Most of all, I remembered how much joy those stories brought me.
For a long time I assumed those days were simply part of my past. Something I did once, something that helped me grow as a writer, but something that belonged to another time in my life. Not that I thought I was a writer then, I was just someone that loved a fandom. But looking back, I realized that it was setting the stage for the writer I would become.
But sitting there reading those stories again, I realized something surprising.
Those dreams weren’t gone.
They had simply been waiting.
What surprised me most wasn’t just the memories. It was the realization that creativity doesn’t really disappear. It just waits patiently while life gets busy.
So many of us leave pieces of ourselves behind as the years go by. Old hobbies. Old dreams. Old passions that once made us excited to sit down and create something.
Sometimes we assume those things belong to a younger version of ourselves. A different season of life.
But every once in a while we rediscover them.
And when we do, something wonderful happens.
We remember why we loved them in the first place.
That’s exactly what happened when I started digging through my old stories. In fact, the whole experience started when I was finding old fanfiction I thought had been lost forever. What began as a quick look through some old files turned into a full rediscovery of stories I had written decades ago.

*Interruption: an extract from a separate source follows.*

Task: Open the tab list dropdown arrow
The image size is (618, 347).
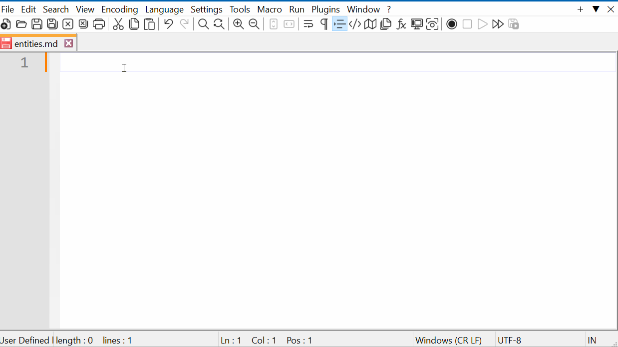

Stories that still made me smile.
Stories that reminded me how much I loved writing.
Stories that reminded me that some dreams don’t disappear just because time passes.
There is actually a psychological reason nostalgia can feel so powerful. Research has shown that reflecting on meaningful memories can increase feelings of connection, purpose, and optimism about the future. You can read more about how nostalgia affects our emotional well-being at Greater Good Magazine from UC Berkeley.
So instead of letting those stories sit quietly on an old hard drive, I decided to do something about it.
I started bringing them back.
One by one, those old fanfiction stories are finding a new home on my website. Not because they’re perfect. Trust me when I say they are far from perfect. Not because they belong on some bestseller list. But because they’re part of my writing journey. They’re part of the dreams that helped shape who I became as a writer.
And honestly, it feels a little like reconnecting with an old friend.
Maybe that’s the real lesson in rediscovering old dreams.
The things we loved once still matter. The creativity we once poured into something doesn’t disappear. The passions we set aside for a while can still be waiting for us, ready to welcome us back whenever we’re ready.
Sometimes all it takes is opening that dusty box in the attic.
And remembering that the dreams we thought we left behind might still be there.
Just waiting for us to find them again.